*** Extrait de page

Une affaire très française, de Raphaëlle Bacqué et de Samuel Blumenfeld, est une véritable enquête sur la démesure, les abus et la chute de Gérard Depardieu. Pendant des décennies, l’acteur a régné sur le cinéma français, et tout lui était permis : les blagues graveleuses, ses états d’ivresse, les mains aux fesses des assistantes, techniciennes ou maquilleuses. Entrevue avec Raphaëlle Bacqué, journaliste au quotidien Le Monde et coautrice du livre.

Q : Le milieu du cinéma a fermé les yeux pendant longtemps sur les comportements inacceptables de Depardieu. Pourquoi ?

R : Le milieu du cinéma l’admirait, car il a tourné beaucoup de chefs-d’œuvre et il avait du succès ; son seul nom au générique permettait de financer un film. Dans les années 1980 et 1990, tous les grands metteurs en scène le sollicitent, il tourne énormément, il est un incontournable et il est le plus connu des acteurs français à l’étranger. C’est un symbole aussi pour la France, car il a incarné tous les personnages qui symbolisent le pays, Danton le héros de la Révolution, Cyrano et Obélix, tous ces personnages ont fait en sorte qu’il est très associé à la société française. C’est pour ça que longtemps, le public, les élus, les élites et les politiciens ont défendu Depardieu, car l’attaquer, c’est attaquer la France. D’où le titre de notre livre, Une affaire très française, parce que c’est vrai qu’il a symbolisé la France pendant longtemps jusqu’à Macron qui a pris sa défense, à tort, mais il a considéré qu’il symbolisait le pays.

Il y a deux Depardieu, le monstre et le génie ?

Oui. Ce n’est pas la vieillesse ou l’énorme pouvoir qu’il a eu qui l’ont transformé, il était comme ça au départ et son pouvoir lui a permis d’imposer ce qu’il était. Il vient d’un milieu modeste, c’est un autodidacte qui s’est cultivé, seul. Il s’est vraiment fait une carrière grâce à son talent et à sa volonté, et paradoxalement, il agresse les femmes. Il a mené cette contradiction de façon continue toute sa vie. Les blagues graveleuses, les obscénités, c’est stupéfiant. Il y a une volonté de transgresser, d’humilier et en parallèle, il est capable de beaucoup de finesse. Il n’aurait pas pu se laisser aller à toutes ces agressions, et à son ivresse, presque constante, s’il n’avait pas été un grand acteur. S’il avait été médiocre, il aurait été viré des tournages.

Est-ce dès le début de sa carrière que commencent les premiers abus ?

******

> **Consignes**
1. D'après l'entretien sur Gérard Depardieu, pourquoi le public, les élus et les politiciens l'ont-ils longtemps défendu ? Répondez en une à trois phrases.
2. Réécrivez sous forme de liste le paragraphe de l'entretien sur Gérard Depardieu qui commence par « Oui. Ce n'est pas la vieillesse », en conservant ses faits essentiels.

*** Jeu de données

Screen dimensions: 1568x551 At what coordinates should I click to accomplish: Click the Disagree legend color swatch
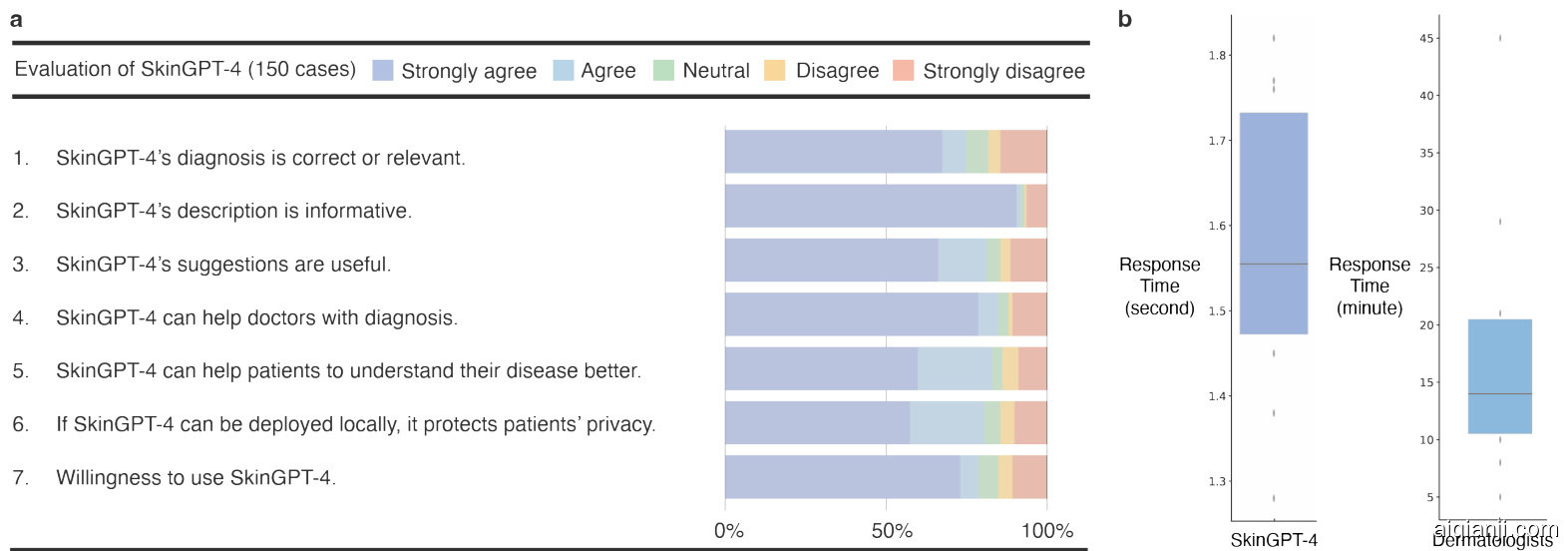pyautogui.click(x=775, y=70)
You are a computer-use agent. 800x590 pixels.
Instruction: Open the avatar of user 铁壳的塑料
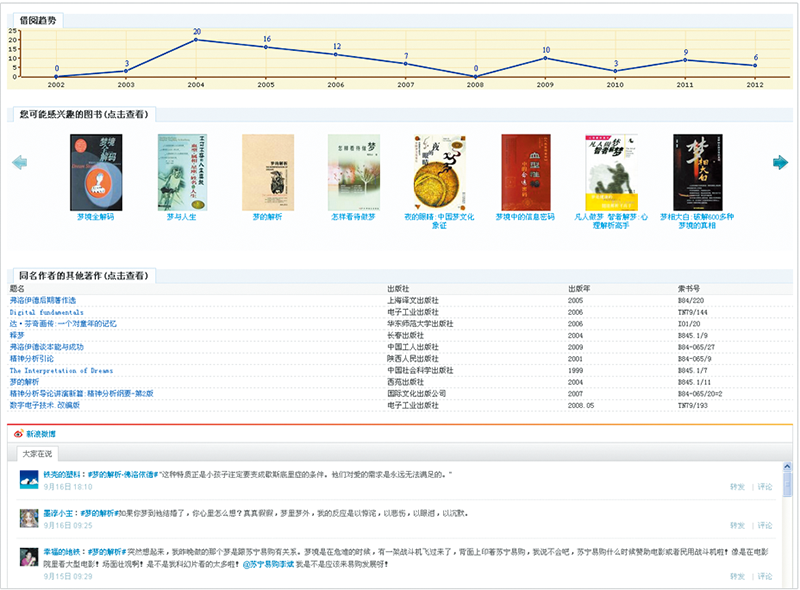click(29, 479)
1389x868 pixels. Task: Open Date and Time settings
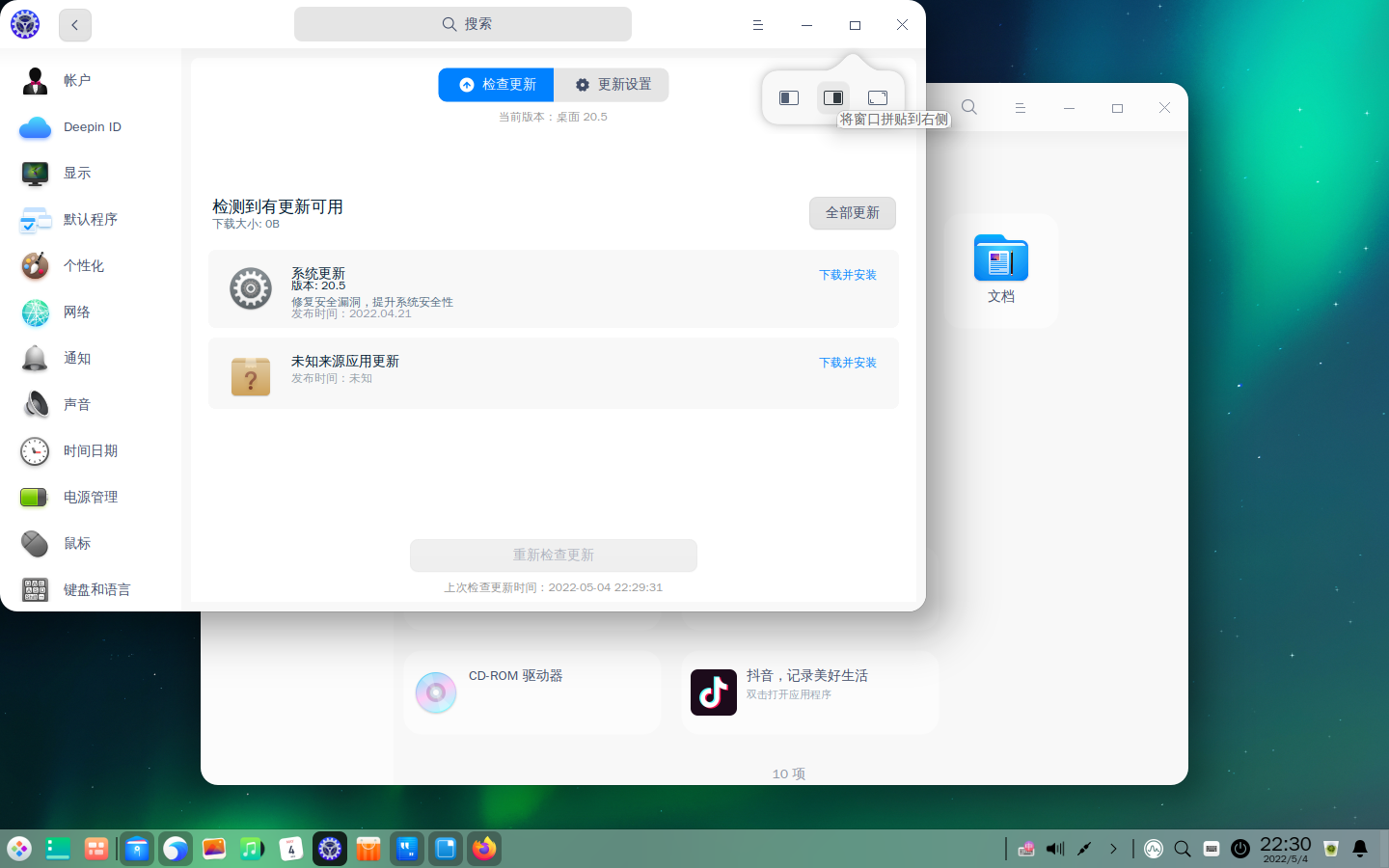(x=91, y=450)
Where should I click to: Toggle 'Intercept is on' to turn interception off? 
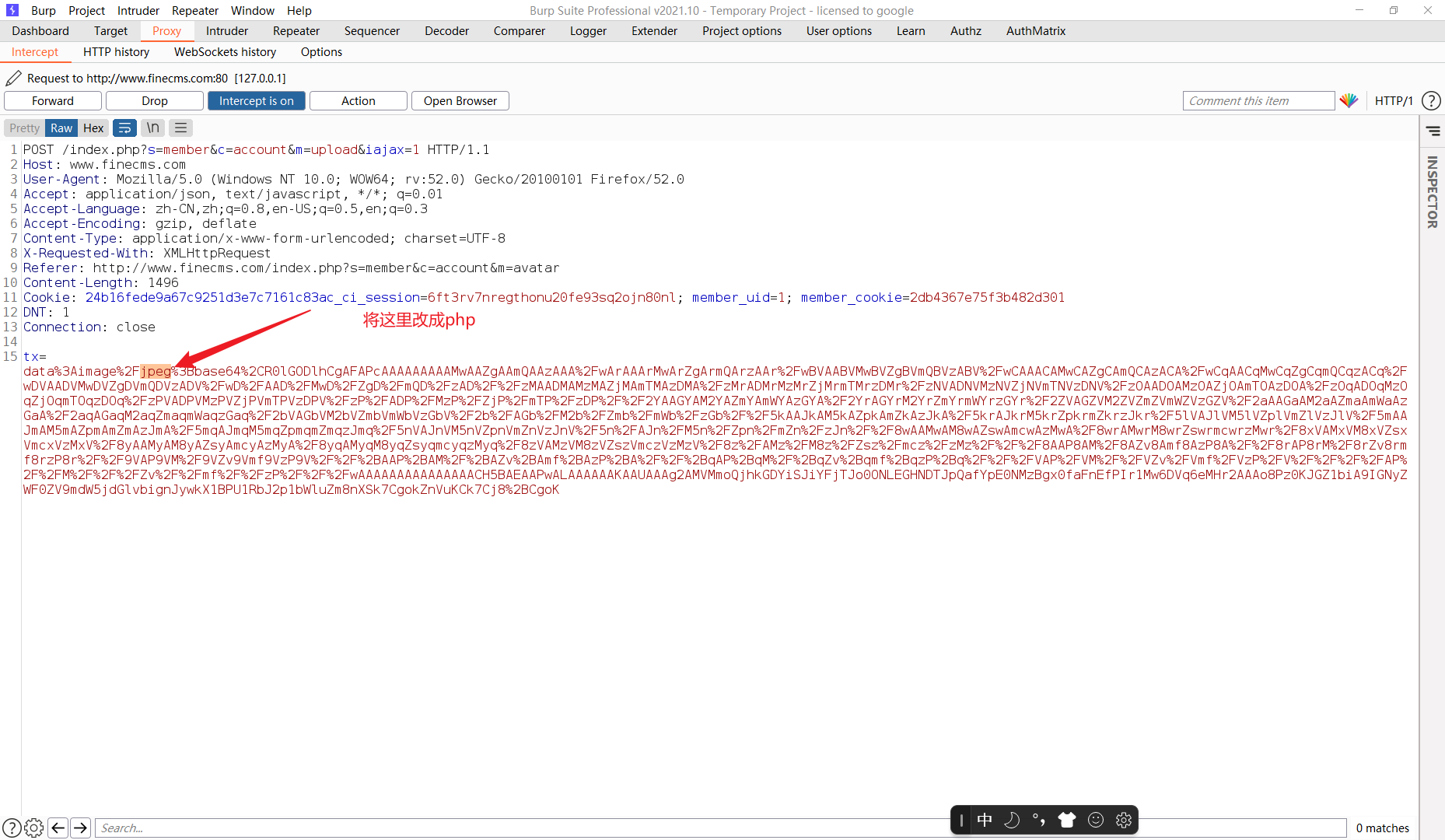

******

> **Réponses par consigne**
1. Depardieu a incarné des personnages qui symbolisent la France, comme Danton, Cyrano et Obélix, ce qui l'a fortement associé à la société française. L'attaquer revenait donc à attaquer la France.

2.
- Ni la vieillesse ni son pouvoir n'ont transformé Depardieu : il était ainsi dès le départ, et son pouvoir lui a permis de l'imposer.
- Issu d'un milieu modeste, il est autodidacte et s'est cultivé seul.
- Il a bâti sa carrière grâce à son talent et à sa volonté, tout en agressant des femmes, une contradiction qu'il a maintenue toute sa vie.
- Il montre une volonté de transgresser et d'humilier, avec des blagues graveleuses et des obscénités, mais il est aussi capable de beaucoup de finesse.
- Seul son statut de grand acteur lui a permis ces agressions et une ivresse presque constante ; médiocre, il aurait été renvoyé des tournages.